### GEËXTRAHEERDE TEKST
<<<<

Aldus vastgesteld door mr. D.A. Verburg, lid van de enkelvoudige kamer, in tegenwoordigheid van mr. J.J.M.A. Wolvers-Poppelaars, griffier.
w.g. Verburg
lid van de enkelvoudige kamer
w.g. Wolvers-Poppelaars
griffier
Uitgesproken in het openbaar op 20 maart 2024
780-1029
BIJLAGE
Wet algemene bepalingen omgevingsrecht
Artikel 2.1
1. Het is verboden zonder omgevingsvergunning een project uit te voeren, voor zover dat geheel of gedeeltelijk bestaat uit:
a. het bouwen van een bouwwerk,
[…]
c. het gebruiken van gronden of bouwwerken in strijd met een bestemmingsplan, een beheersverordening een exploitatieplan, de regels gesteld krachtens artikel 4.1, derde lid, of 4.3, derde lid, van de Wet ruimtelijke ordening of een voorbereidingsbesluit voor zover toepassing is gegeven aan artikel 3.7, vierde lid, tweede volzin, van die wet,
[…]
Artikel 2.10
1. Voor zover de aanvraag betrekking heeft op een activiteit als bedoeld in artikel 2.1, eerste lid, onder a, wordt de omgevingsvergunning geweigerd indien:
[…]
c. de activiteit in strijd is met het bestemmingsplan, de beheersverordening of het exploitatieplan, of de regels die zijn gesteld krachtens artikel 4.1, derde lid, of 4.3, derde lid, van de Wet ruimtelijke ordening, tenzij de activiteit niet in strijd is met een omgevingsvergunning die is verleend met toepassing van artikel 2.12;
[…]
2. In gevallen als bedoeld in het eerste lid, onder c, wordt de aanvraag mede aangemerkt als een aanvraag om een vergunning voor een activiteit als bedoeld in artikel 2.1, eerste lid, onder c, en wordt de vergunning op de grond, bedoeld in het eerste lid, onder c, slechts geweigerd indien vergunningverlening met toepassing van artikel 2.12 niet mogelijk is.

>>>>

### OPDRACHT
Leg aan de hand van de geëxtraheerde tekst in één tot drie zinnen uit wanneer een omgevingsvergunning voor het bouwen van een bouwwerk die in strijd is met het bestemmingsplan op die grond wordt geweigerd.

Datasetitems:
<<<<

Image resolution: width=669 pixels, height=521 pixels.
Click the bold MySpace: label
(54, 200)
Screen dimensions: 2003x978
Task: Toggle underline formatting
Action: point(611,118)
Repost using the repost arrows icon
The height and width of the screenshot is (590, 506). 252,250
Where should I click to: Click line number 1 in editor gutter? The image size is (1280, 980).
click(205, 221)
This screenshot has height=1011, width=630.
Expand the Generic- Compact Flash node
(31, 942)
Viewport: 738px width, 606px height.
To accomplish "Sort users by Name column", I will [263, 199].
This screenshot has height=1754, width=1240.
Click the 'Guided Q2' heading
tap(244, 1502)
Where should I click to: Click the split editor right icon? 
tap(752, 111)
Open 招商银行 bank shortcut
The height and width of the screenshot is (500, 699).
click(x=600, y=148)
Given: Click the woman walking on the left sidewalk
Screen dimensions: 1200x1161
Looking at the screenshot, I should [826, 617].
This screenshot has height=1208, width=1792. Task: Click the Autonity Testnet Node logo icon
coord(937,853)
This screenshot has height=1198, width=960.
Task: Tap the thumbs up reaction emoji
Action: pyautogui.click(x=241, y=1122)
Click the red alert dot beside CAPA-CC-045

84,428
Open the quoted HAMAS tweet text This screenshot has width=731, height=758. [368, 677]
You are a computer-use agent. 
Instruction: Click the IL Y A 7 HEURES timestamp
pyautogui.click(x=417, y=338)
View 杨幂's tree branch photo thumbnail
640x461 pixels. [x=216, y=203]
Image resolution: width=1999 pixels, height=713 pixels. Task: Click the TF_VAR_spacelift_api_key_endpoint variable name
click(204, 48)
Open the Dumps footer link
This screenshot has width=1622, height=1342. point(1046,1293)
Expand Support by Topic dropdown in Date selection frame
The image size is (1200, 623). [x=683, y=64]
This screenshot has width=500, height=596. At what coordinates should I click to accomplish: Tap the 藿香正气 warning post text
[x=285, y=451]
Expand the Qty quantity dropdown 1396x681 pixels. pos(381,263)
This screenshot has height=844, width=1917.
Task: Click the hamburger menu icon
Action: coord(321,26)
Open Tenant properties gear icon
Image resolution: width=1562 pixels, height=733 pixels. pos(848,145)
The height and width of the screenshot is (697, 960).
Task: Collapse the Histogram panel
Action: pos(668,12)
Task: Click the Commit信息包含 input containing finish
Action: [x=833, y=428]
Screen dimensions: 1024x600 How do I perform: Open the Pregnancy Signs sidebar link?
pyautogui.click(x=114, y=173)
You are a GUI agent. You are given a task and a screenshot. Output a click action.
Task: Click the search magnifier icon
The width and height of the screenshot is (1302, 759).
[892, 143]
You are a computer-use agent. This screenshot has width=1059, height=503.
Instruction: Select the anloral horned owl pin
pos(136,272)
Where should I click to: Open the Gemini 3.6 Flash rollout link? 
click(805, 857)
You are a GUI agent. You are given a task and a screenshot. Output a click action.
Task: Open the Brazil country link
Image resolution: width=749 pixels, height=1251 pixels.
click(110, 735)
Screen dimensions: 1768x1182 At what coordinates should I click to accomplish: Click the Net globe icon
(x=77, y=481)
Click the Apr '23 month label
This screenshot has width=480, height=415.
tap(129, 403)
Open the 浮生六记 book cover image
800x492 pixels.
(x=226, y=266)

>>>>

### ANTWOORD
Volgens artikel 2.10, tweede lid, geldt zo'n aanvraag ook als aanvraag om een vergunning voor het gebruiken van gronden of bouwwerken in strijd met het bestemmingsplan, zoals bedoeld in artikel 2.1, eerste lid, onder c. Daarom wordt de vergunning op die grond alleen geweigerd als vergunningverlening met toepassing van artikel 2.12 niet mogelijk is.